In another story, he adds to my vocabulary once again (I owe him thanks for "lo lo"), this time describing hysterical euphemisms for... no, I'd better not go there.

Lynne Duddy and Lawrence Howard have their solo pieces: Duddy adds her own perspective to an e-mail describing how to decode women's expressions, and Howard, in a blend of Bob Dylan meets Spike Jones, recounts a relationship's development and demise in the time it takes to run the Kentucky Derby.

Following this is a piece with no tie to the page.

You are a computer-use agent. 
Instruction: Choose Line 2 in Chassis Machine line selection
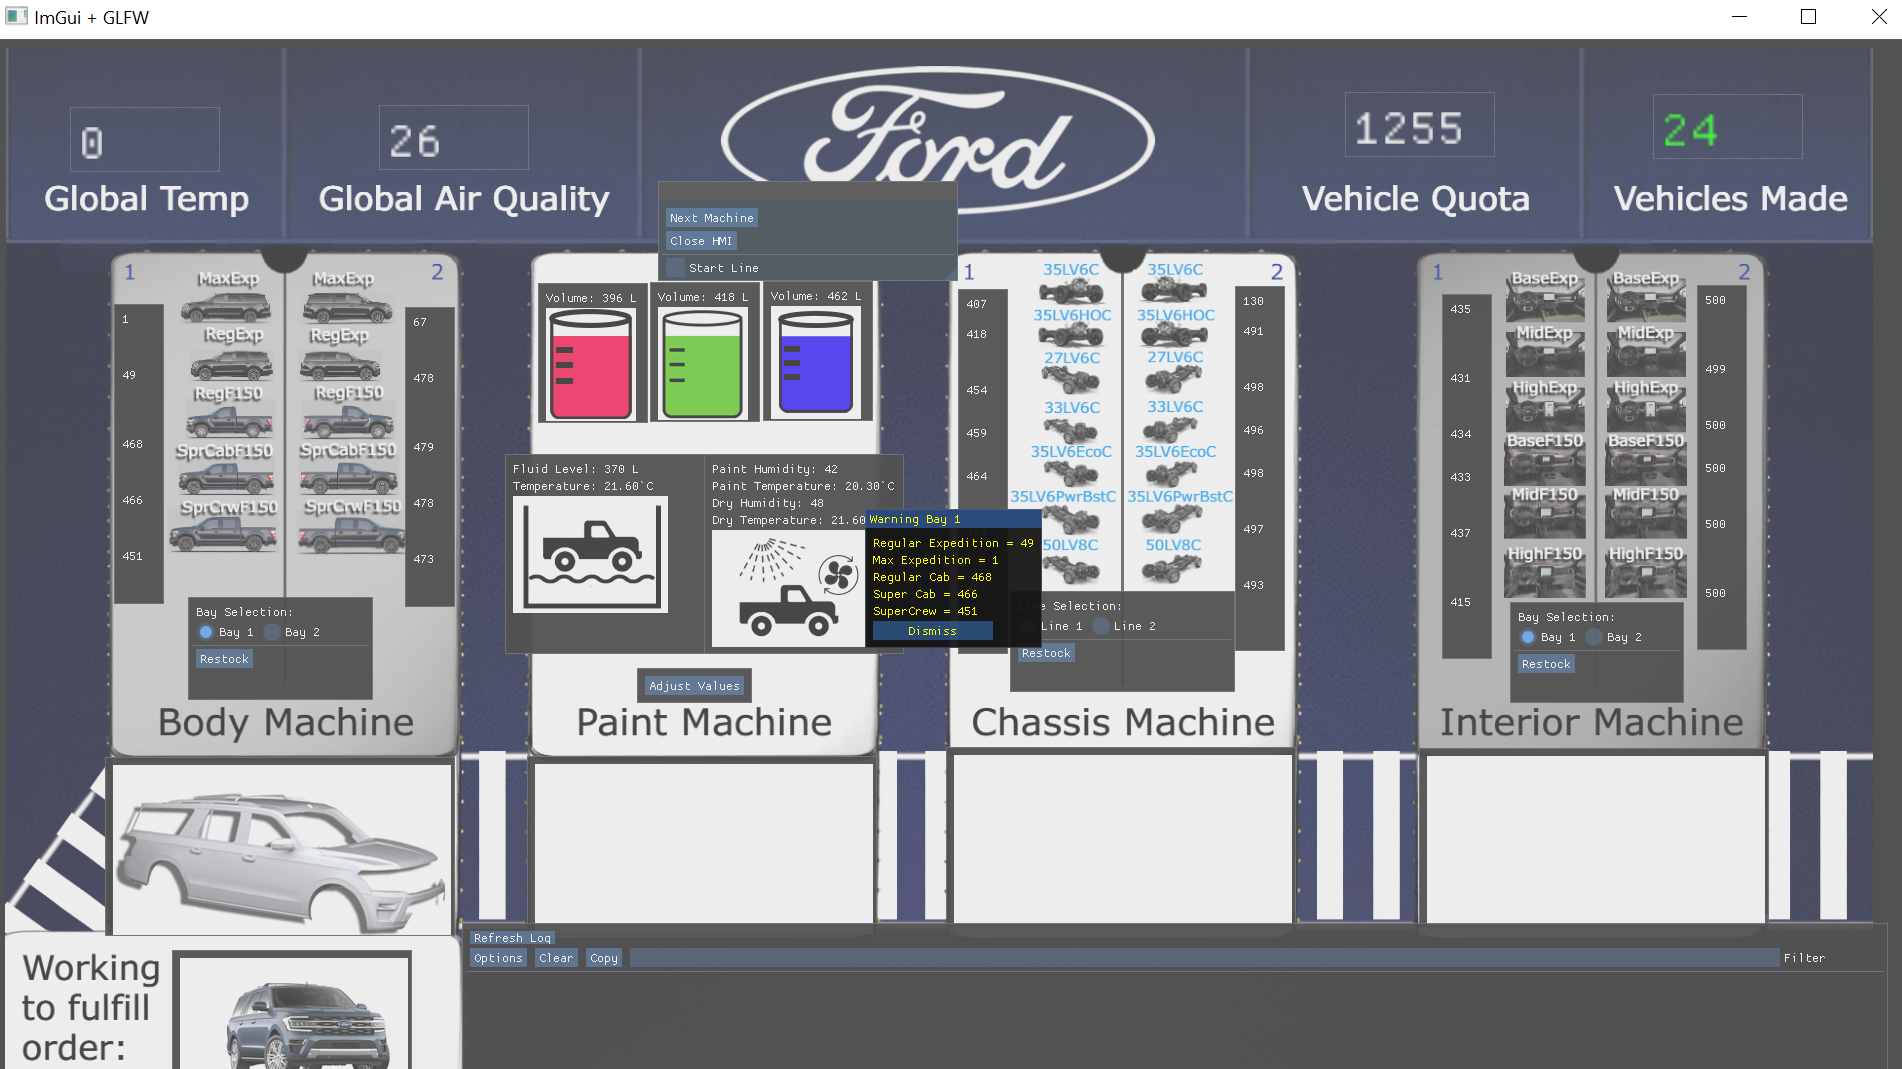(x=1100, y=626)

Duddy and Lawrence really shine, however, in their tandem telling of a marriage shared for 25 years. Male and female, husband and wife, the two also elicit a stylistic point and counterpoint, simultaneously telling two stories, one in the voice of a traditional mythology of the beginnings of men and women; and the other in a contemporary voice, memories of synchronicity, overalls and mistletoe, of hippies and cultural roles, of identity, conflict, honor and devotion. Their delivery is so conversational, intimate and generous that you'd swear you were hearing the tale at their dining room table over coffee. They display the expert's mark of making a difficult craft seem effortless.

My only complaint about the show is its two-weekend run... blink and it's gone. Don't wait. Give yourself a gift and add this evening to memories you'll cherish.